If only MS Word was coded this well (was Re: Nicest UTF)

From: Theodore H. Smith (delete@elfdata.com)
Date: Tue Dec 07 2004 - 16:42:40 CST

  • Next message: Philippe Verdy: "Re: Invalid UTF-8 sequences (was: Re: Nicest UTF)"

    > From: "D. Starner" <shalesller@writeme.com>

    > (Sorry for sending this twice, Marcin.)
    >
    > "Marcin 'Qrczak' Kowalczyk" writes:
    >> UTF-8 is poorly suitable for internal processing of strings in a
    >> modern programming language (i.e. one which doesn't already have a
    >> pile of legacy functions working of bytes, but which can be designed
    >> to make Unicode convenient at all). It's because code points have
    >> variable lengths in bytes, so extracting individual characters is
    >> almost meaningless

    Same with UTF-16 and UTF-32. A character is multiple code-points,
    remember? (decomposed chars?)

    >> (unless you care only about the ASCII subset, and
    >> sequences of all other characters are treated as non-interpreted bags
    >> of bytes).

    Nope. I've done tons of UTF-8 string processing. I've even done a case
    insensitive word-frequency measuring algorithm on UTF-8. It runs
    blastingly fast, because I can do the processing with bytes.

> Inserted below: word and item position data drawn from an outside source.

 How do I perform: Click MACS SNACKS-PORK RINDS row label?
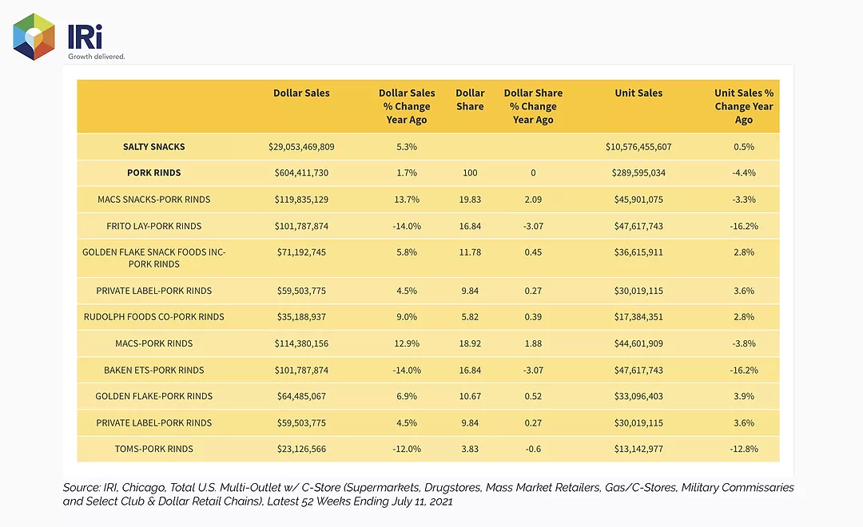click(x=154, y=199)
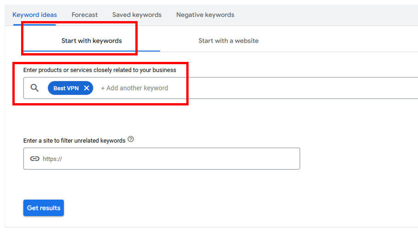
Task: Click the help icon beside site filter label
Action: click(x=131, y=139)
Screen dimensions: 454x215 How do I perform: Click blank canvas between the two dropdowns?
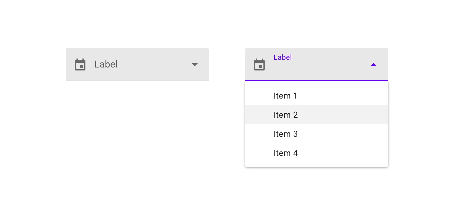227,65
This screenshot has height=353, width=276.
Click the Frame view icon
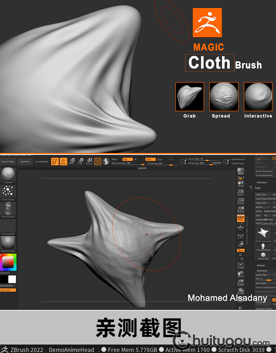tap(240, 265)
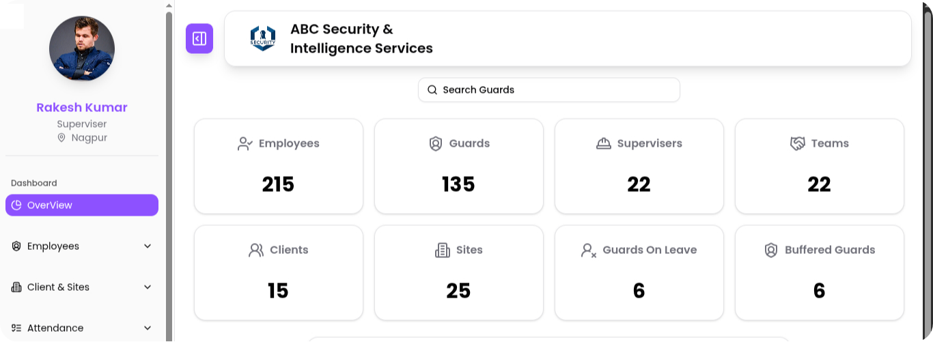
Task: Click the Guards card shield icon
Action: 435,144
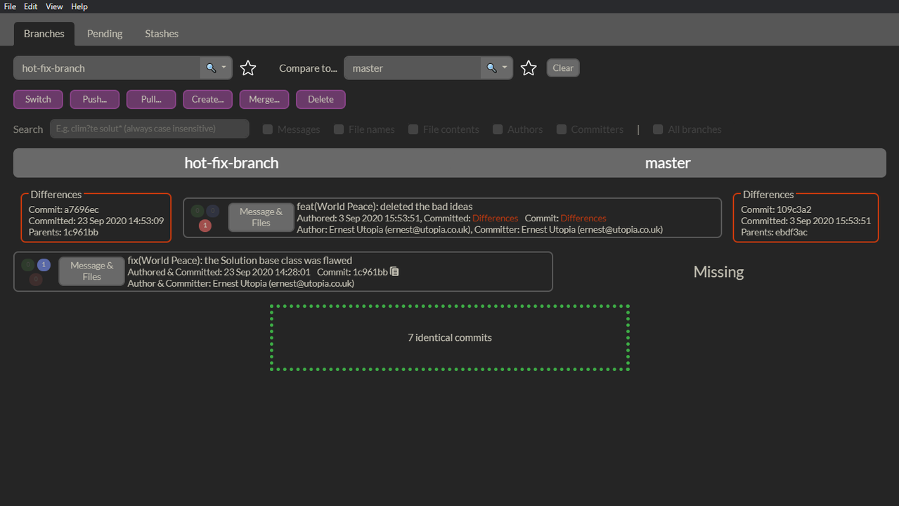The width and height of the screenshot is (899, 506).
Task: Open Message & Files for fix commit
Action: tap(91, 271)
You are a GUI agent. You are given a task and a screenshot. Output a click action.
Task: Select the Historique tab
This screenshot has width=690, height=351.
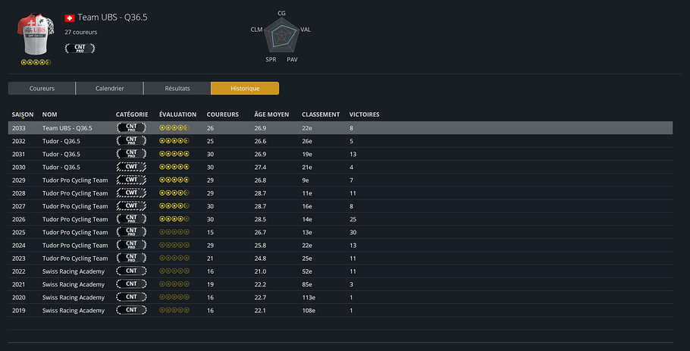point(245,89)
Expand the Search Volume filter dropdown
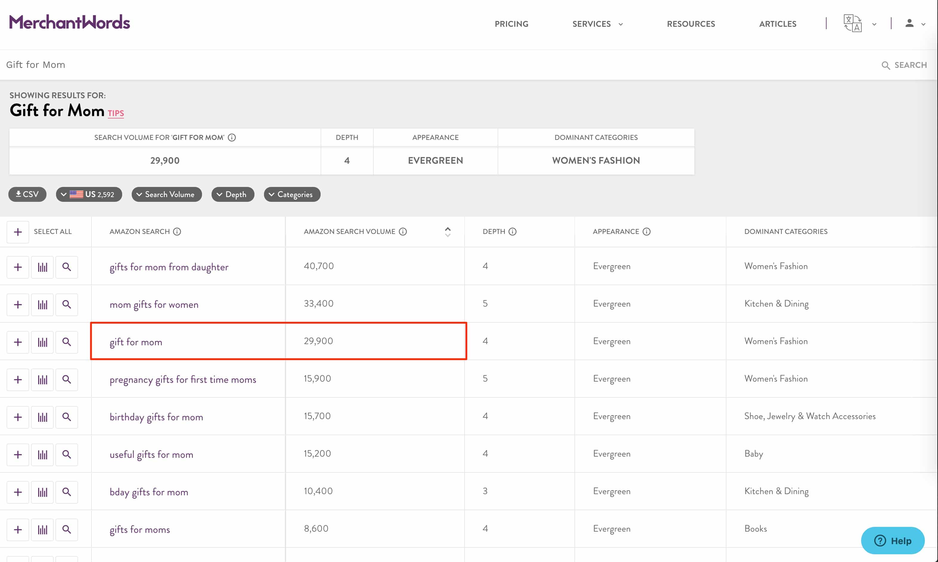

    It just requires you to understand the actual logic of UTF-8 well
    enough to know that you can treat it as bytes, most of the time.

    And the times you can't treat it as bytes, usually you can't even treat
    UTF-32 as bytes!

    If you are talking about creating an editfield or text control or
    something, that is true that UTF-32 is better. However, UTF-16 is the
    worst of all cases, you'd be better off using UTF-8 as the native
    encoding of an editfield.

    The thing is, very very very few people write editfields.

    I've seen tons of XML parsers in my lifetime (at least 3 I wrote
    myself), but only a few editfield libraries.

    Its a shame that very few people understand the different UTFs properly.

    As for isspace... sure there is a UTF-8 non-byte space.

    My case insensitive utf-8 word frequency counter (which runs blastingly
    fast) however didn't find this to be any problem. It dealt with
    non-single byte all sorts of word breaks :o)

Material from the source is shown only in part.